▸ Task description:
Reproduce the rows word for word, starting at the line that contains "Use (95, 9)" and continuing through the last row, both ends included.

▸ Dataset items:
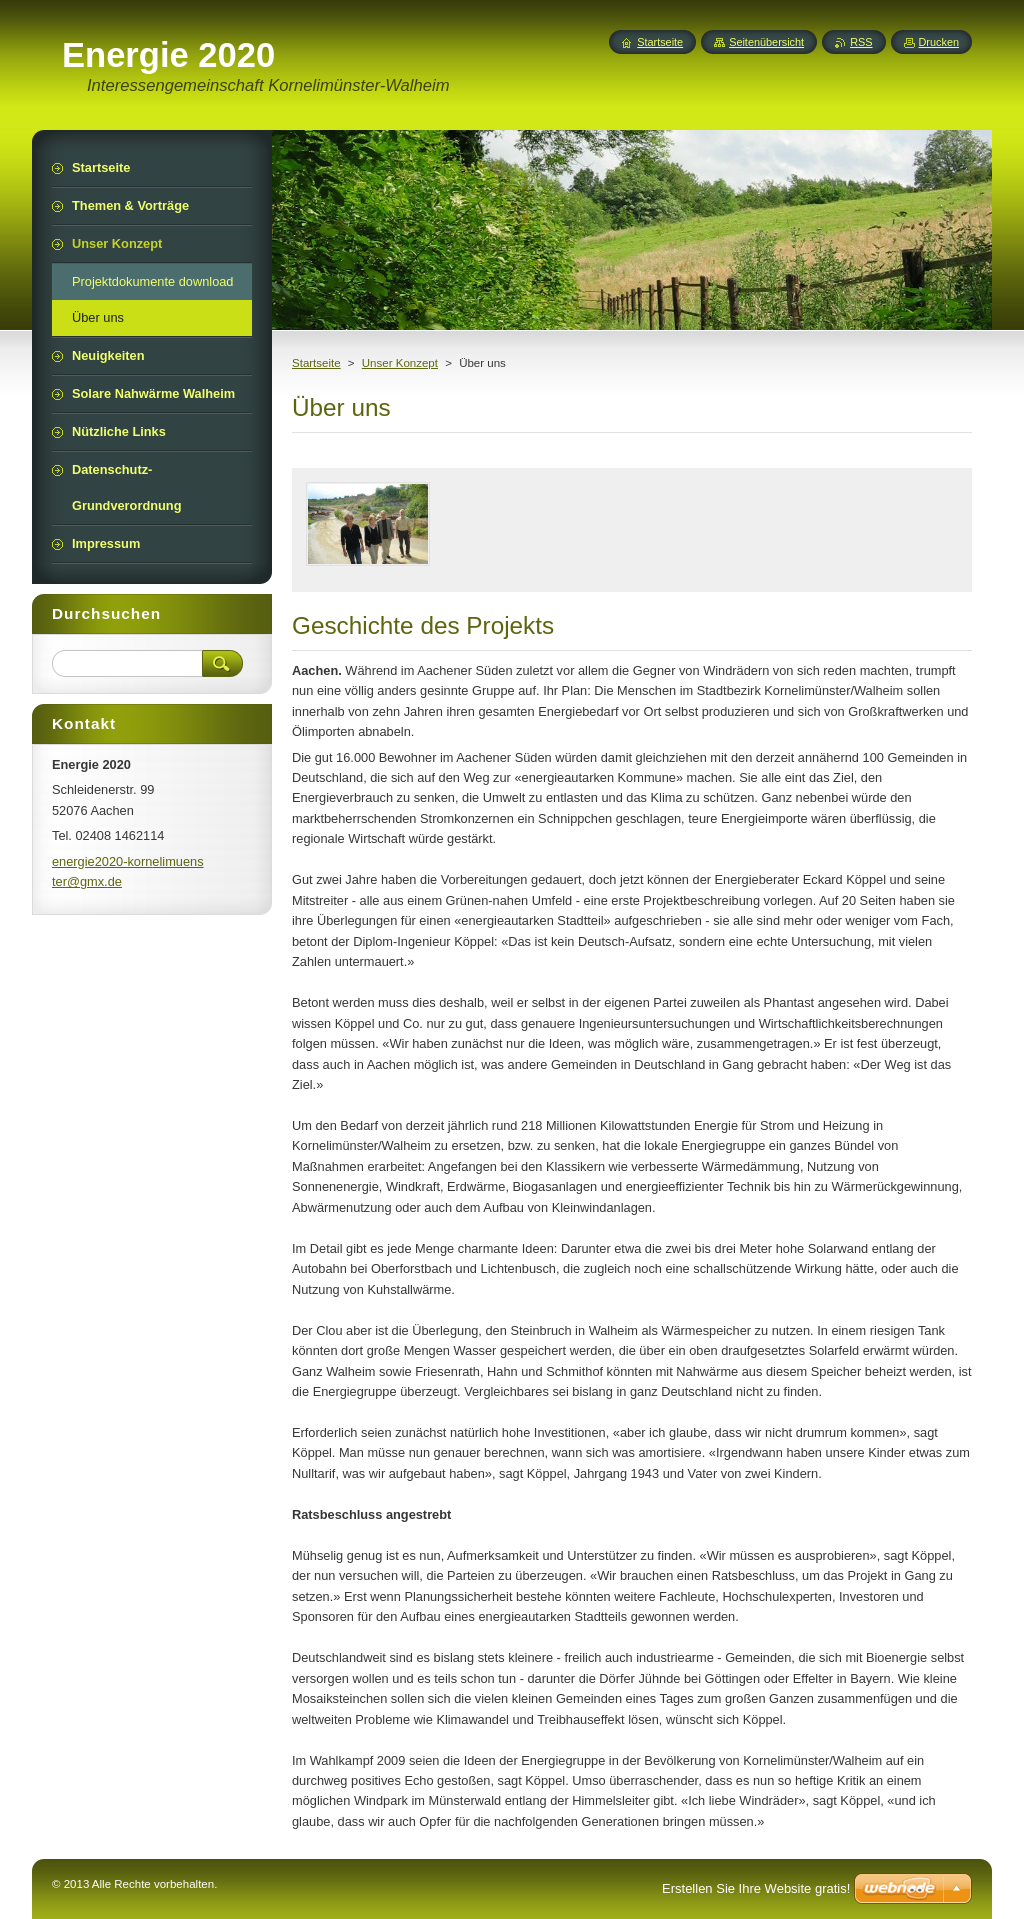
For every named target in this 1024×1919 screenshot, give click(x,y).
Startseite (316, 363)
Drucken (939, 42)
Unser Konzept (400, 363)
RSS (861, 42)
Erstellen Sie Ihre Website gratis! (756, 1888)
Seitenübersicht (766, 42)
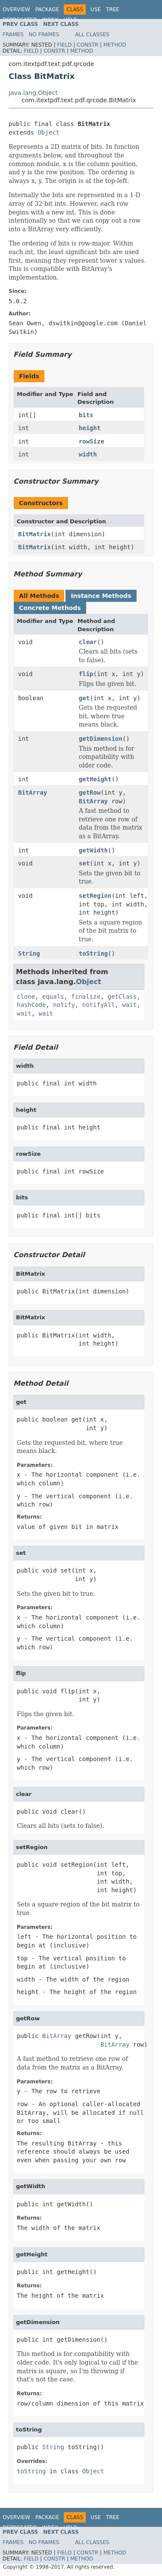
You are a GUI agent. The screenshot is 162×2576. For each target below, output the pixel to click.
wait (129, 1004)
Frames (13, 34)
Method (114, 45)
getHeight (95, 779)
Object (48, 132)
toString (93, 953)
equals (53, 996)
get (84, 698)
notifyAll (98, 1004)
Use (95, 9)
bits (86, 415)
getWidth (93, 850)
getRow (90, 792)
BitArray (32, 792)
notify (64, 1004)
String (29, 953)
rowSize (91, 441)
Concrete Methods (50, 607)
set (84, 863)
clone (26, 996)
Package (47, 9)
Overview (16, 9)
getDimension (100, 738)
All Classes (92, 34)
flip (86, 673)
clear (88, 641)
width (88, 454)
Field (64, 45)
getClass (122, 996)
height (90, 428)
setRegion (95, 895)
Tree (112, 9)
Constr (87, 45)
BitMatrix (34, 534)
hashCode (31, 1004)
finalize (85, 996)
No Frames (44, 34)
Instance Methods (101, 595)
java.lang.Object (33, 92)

▸ Output for this exercise:
Use (95, 9)
bits (86, 415)
getWidth (93, 850)
getRow (90, 792)
BitArray (32, 792)
notify (64, 1004)
String (29, 953)
rowSize (91, 441)
Concrete Methods (50, 607)
set (84, 863)
clone (26, 996)
Package (47, 9)
Overview (16, 9)
getDimension (100, 738)
All Classes (92, 34)
flip (86, 673)
clear (88, 641)
width (88, 454)
Field (64, 45)
getClass (122, 996)
height (90, 428)
setRegion (95, 895)
Tree (112, 9)
Constr (87, 45)
BitMatrix (34, 534)
hashCode (31, 1004)
finalize (85, 996)
No Frames (44, 34)
Instance Methods (101, 595)
java.lang.Object (33, 92)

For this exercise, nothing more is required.